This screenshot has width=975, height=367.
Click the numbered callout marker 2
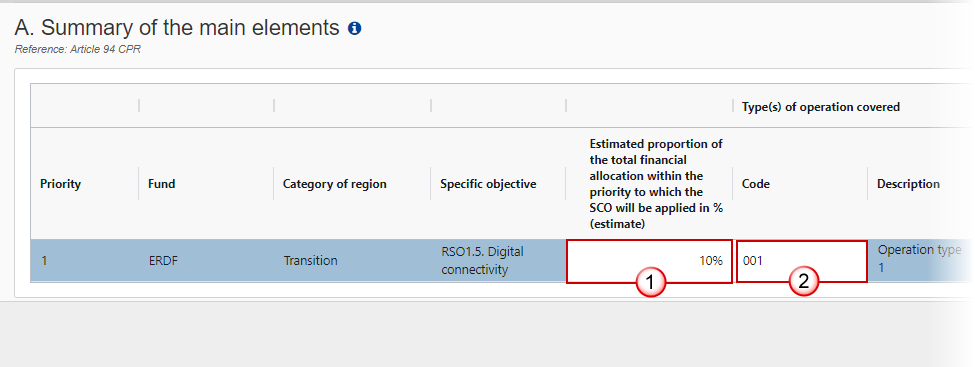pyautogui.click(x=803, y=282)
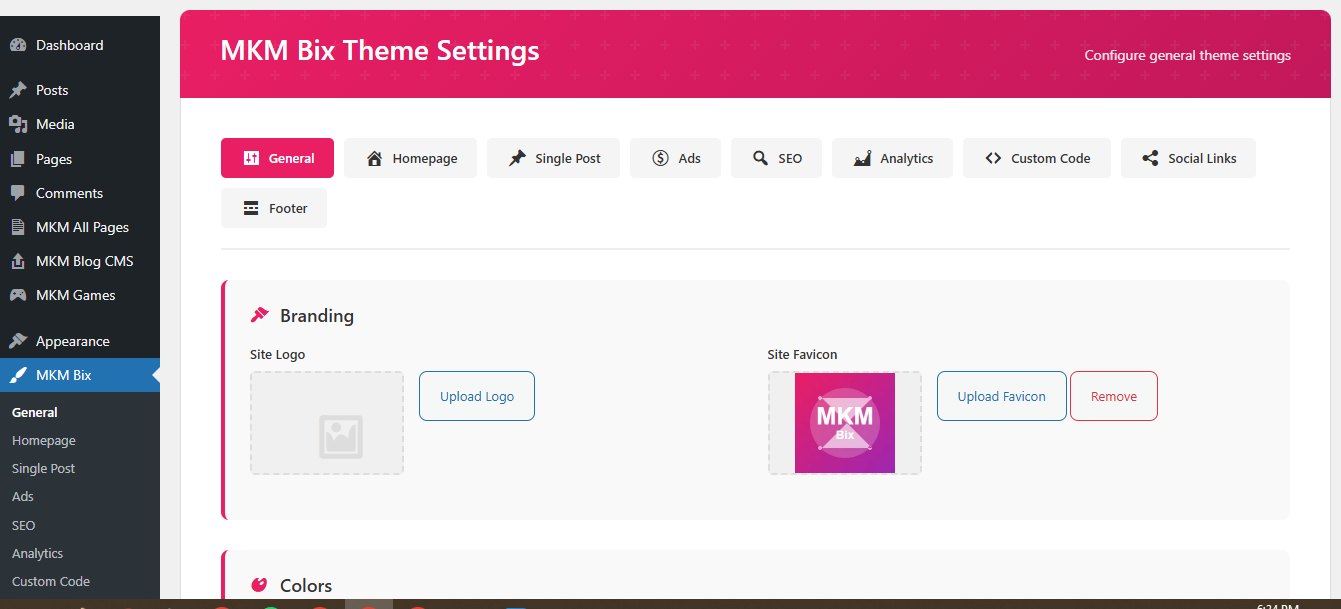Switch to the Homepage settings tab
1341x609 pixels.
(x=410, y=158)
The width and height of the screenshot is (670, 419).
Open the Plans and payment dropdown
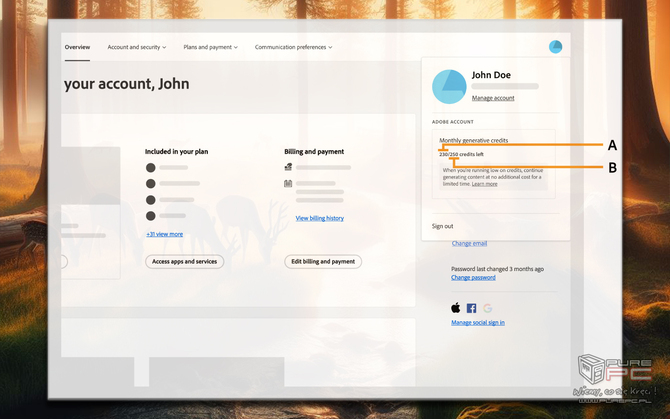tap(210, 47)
----------
Skipping the pictures, transcribe each line above exactly as it appears.

This screenshot has width=975, height=367.
Click the numbered callout marker 2
pyautogui.click(x=803, y=282)
Switch to the Homepage settings tab
1341x609 pixels.
(x=410, y=158)
The width and height of the screenshot is (670, 419).
Open the Plans and payment dropdown
tap(210, 47)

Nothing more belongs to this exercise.